__PROBLEM REQUIREMENTS__
Filter the stored data below, keeping only the lines that contain the string "median" with matching case.

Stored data
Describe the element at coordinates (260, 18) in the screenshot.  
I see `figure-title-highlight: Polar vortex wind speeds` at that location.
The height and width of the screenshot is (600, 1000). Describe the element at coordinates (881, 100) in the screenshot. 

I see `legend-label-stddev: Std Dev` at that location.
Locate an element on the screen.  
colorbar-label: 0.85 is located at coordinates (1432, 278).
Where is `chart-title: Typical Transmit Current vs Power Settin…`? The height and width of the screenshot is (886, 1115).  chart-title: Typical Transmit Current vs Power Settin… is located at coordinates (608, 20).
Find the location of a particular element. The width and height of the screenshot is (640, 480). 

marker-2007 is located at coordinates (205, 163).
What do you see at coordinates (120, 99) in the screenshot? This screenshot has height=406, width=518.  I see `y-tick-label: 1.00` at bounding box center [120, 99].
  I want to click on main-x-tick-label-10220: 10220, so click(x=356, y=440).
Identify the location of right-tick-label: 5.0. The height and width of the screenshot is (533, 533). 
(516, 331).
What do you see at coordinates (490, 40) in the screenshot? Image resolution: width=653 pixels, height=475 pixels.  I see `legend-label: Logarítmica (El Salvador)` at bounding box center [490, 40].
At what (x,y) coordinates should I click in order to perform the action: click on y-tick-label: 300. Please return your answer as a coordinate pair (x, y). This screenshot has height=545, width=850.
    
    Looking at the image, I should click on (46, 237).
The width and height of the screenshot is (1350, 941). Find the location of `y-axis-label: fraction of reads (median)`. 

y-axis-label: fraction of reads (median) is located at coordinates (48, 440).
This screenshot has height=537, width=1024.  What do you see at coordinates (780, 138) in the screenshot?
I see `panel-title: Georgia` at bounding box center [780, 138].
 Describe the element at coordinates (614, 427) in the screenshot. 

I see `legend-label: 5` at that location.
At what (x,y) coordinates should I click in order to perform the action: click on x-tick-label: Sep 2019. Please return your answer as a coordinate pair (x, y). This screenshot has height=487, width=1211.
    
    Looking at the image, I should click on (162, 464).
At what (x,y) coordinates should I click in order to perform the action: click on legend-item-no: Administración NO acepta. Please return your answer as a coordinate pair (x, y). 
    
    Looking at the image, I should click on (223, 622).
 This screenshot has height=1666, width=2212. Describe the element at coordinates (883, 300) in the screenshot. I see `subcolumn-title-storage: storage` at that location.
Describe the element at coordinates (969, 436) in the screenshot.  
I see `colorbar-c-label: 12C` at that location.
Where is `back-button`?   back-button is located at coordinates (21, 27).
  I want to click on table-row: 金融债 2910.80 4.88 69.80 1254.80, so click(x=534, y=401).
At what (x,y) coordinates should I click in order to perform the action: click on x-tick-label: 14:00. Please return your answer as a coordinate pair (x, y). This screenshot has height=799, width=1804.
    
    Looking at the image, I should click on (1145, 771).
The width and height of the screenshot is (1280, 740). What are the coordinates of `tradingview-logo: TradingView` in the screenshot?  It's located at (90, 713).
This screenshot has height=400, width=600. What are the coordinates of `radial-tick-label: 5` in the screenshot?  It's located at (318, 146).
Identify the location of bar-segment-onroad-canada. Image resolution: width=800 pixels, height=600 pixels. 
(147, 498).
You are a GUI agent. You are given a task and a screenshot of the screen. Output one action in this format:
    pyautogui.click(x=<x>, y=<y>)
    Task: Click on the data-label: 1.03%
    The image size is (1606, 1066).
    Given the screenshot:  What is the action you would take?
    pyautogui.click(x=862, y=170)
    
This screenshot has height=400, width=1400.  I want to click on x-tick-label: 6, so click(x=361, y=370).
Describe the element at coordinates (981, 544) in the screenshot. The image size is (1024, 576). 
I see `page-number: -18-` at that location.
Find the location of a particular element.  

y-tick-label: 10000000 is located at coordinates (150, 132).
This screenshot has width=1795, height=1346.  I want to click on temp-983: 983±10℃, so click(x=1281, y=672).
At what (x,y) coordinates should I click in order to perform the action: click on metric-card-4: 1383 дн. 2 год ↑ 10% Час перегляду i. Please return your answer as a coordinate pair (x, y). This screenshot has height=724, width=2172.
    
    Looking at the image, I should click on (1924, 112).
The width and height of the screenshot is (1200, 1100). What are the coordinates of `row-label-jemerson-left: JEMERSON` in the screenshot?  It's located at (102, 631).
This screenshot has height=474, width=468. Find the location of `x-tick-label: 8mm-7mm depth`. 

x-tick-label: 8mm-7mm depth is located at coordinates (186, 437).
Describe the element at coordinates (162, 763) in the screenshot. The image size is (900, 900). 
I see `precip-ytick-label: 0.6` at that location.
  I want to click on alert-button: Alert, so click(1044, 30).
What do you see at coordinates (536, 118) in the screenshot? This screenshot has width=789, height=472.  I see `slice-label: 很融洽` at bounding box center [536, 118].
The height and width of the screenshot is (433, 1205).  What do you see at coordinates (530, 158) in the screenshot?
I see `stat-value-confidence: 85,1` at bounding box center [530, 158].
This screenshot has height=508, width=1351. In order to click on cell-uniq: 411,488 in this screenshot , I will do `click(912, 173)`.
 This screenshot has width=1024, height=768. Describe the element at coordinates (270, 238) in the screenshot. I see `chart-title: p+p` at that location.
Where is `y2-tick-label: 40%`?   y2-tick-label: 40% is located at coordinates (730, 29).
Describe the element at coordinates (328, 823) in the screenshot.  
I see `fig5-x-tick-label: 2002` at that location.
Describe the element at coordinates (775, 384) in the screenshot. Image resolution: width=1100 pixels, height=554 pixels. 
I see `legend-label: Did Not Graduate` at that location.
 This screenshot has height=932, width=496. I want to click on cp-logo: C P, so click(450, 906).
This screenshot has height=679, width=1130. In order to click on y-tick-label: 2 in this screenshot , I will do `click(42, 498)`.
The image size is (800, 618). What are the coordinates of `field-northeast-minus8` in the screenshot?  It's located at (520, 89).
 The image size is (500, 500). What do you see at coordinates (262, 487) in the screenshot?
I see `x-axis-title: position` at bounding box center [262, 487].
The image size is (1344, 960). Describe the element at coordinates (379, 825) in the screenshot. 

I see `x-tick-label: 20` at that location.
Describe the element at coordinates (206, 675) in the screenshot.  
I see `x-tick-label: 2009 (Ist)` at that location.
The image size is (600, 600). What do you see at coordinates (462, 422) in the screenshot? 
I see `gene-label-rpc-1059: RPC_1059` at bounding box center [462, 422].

__RESPONSE TO THE EXERCISE__
The width and height of the screenshot is (1350, 941). Find the location of `y-axis-label: fraction of reads (median)`. 
y-axis-label: fraction of reads (median) is located at coordinates (48, 440).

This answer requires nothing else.